Postby Coyotehunter » Mon Oct 06, 2008 11:25 am

huntinND wrote:In some cases If you get vocal response (barking) while using distress sounds it means they know something is up. How far are you walking into your calling stands? You may want to consider a different approach into areas where you have seen coyotes to avoid being spotted on the way in. It may help to do some locating at first light, then set up on them so you know the general area they are at. After locating you have to set up on them right away this time of year because they will most likely be on the move unless it is late morning.
The only times I have felt that I coyote didn't come in all the way due to territorial boundaries it seemed pretty obvious by watching their behavior. They do A lot of scratching and urinating and aggressive postures. In these cases your best bet is to let them work there way off, sneak out and come back at a later date with a different setup. Mark these spots down and when the wind is right come in from the other side. I've called pairs in twice in the same day by switching things up, different sound and different setup. Sounds like you have plenty to work with so let us know when you connect.


this is great info guys!


don't forget, that even when you do everything right, coyotes will be coyotes and at times nothing you can do will change the outcome. You may just be on coyotes that have been all jacked up.
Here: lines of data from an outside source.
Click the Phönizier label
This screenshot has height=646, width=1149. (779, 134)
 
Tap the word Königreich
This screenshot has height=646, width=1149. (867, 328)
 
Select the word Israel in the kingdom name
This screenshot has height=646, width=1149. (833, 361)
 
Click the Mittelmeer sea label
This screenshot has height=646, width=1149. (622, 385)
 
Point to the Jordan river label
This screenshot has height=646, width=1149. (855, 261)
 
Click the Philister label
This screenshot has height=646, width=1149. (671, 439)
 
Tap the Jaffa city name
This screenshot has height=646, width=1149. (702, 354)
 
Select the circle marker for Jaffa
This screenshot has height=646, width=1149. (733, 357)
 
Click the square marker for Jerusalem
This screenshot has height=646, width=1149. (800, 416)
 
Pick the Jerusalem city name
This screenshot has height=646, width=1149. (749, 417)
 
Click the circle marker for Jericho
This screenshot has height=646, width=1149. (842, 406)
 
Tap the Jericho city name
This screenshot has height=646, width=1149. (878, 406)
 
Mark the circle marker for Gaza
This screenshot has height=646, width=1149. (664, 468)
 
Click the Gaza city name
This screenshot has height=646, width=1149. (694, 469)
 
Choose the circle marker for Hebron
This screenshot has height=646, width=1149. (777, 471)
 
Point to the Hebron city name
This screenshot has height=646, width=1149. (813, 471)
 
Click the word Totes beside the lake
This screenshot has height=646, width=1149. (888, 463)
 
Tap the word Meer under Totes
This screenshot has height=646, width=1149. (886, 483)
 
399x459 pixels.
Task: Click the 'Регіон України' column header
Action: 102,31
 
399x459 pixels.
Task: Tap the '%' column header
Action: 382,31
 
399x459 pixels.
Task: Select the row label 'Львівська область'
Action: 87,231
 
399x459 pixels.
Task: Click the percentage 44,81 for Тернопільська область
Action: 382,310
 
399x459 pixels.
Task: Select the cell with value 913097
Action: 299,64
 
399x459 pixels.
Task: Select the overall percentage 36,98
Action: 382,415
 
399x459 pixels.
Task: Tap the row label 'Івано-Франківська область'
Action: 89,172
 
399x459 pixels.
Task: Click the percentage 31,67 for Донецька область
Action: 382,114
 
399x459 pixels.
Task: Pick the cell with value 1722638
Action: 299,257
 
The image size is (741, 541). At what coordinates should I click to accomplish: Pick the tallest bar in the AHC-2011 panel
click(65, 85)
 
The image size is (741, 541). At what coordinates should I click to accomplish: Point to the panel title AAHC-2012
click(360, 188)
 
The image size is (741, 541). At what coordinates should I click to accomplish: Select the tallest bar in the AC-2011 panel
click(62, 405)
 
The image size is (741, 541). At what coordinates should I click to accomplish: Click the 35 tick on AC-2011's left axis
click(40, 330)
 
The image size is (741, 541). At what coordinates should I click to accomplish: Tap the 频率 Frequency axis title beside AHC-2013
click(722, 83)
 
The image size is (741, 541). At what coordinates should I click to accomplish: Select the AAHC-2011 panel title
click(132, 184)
No matter who you are, these can be tough to get. I have had some other posts about this and if time is an issue sometimes it is best to move on. If you have all day everyday to work it out that is one thing but if you just have a few days a week or a month.........well fur is fur. Move on to another area and find some coyotes that not everyone else has taken a shot at. everyone goes through tough times like this, one of these mornings the coyote gods will look down on you and smile. Everything will click and you will have one of those days were you will be beating them off with your gun.